Uluslararası danışmanlık şirketi Kearney, 2025 Küresel Şehirler Raporu’nu açıkladı. Küresel Şehirler Endeksi genel sıralamasında İstanbul, geçen yıla göre bir basamak yükselerek 18’inci sıraya yerleşirken Ankara ise 102’nci sırada yer aldı. Raporda İstanbul, dünyanın en güçlü insan kaynağına sahip şehirleri arasında 8’inci sırada yer aldı. Küresel ölçekteki bu değerlendirmede İstanbul, ticari faaliyetler ve kültürel etkinlikler alanlarında da ikişer basamak birden yükselerek 12’ncilik konumuna ulaştı. Bu başarılar, kentin genel performansına da yansıdı. Buna göre İstanbul, Küresel Şehirler Endeksi genel sıralamasında geçen yıla göre bir basamak yükselerek 18’inci sıraya yerleşti. Rapora göre İstanbul bu yılda “bilgiye erişim” ve “siyasi katılım” kategorilerinde yine ilk 30 şehir arasına giremedi.
New York, listede birinci sırada
2008 yılından bu yana yayınlanan ve dünyanın önde gelen kuruluşlarınca da referans alınan rapor, küresel öneme sahip şehirleri belirlemeyi amaçlayan rapora temel oluşturan Kearney Küresel Şehirler Endeksi’ne göre ilk üç şehir bu yıl da değişmedi. New York listenin en üstünde yer alırken, Londra ikinci, Paris ise üçüncü sırada yer aldı. İlk 10 listesinde Hong Kong iki basamak yükselirken, Los Angeles 9. sıraya geriledi.

İstanbul, ticarette zirveye oynuyor
Rapora göre Ankara listeye 102’nci sıradan girerken, İstanbul son yıllarda devam eden listedeki hızlı yükselişini bu yıl da sürdürdü. 2020 yılındaki listede 34’üncü sırada yer alan İstanbul geçen yıl listeye 19. sıradan girmişti. Bu yıl da yükselişini sürdüren İstanbul küresel şehirler listesinde 18’inci oldu. İstanbul ticari faaliyetler sıralamasında ise bu yıl 2 basamak yükselerek 12’nci küresel ticaret merkezi oldu. İstanbul aynı zamanda Paris, Londra, Amsterdam ve Madrid’ten sonra Avrupa’da ticaret aktivitesinin en yüksek olduğu 5’inci şehir olarak listede yerini aldı.
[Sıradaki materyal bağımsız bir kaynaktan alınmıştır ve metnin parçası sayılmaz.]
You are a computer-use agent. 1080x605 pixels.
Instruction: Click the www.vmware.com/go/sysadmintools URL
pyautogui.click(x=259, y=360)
Körfez, etkisini genişletti
Rapora göre küresel kentsel hiyerarşisi yeniden şekilleniyor. Taipei, Almatı ve Rio de Janeiro gibi gelişmekte olan merkezler; lojistik, altyapı ve hizmet sektörlerine yaptıkları hedefli yatırımlarla öne çıkarken, Körfez şehirleri olan Dubai, Abu Dabi ve Doha’da dönüşüm vizyonlarını somut küresel kazanımlara dönüştürerek etkilerini genişletti. Bu eğilim, küresel güç merkezlerinin artık yalnızca Batı’da yoğunlaşmadığını, çok kutuplu bir şehirler çağının başladığını ortaya koydu.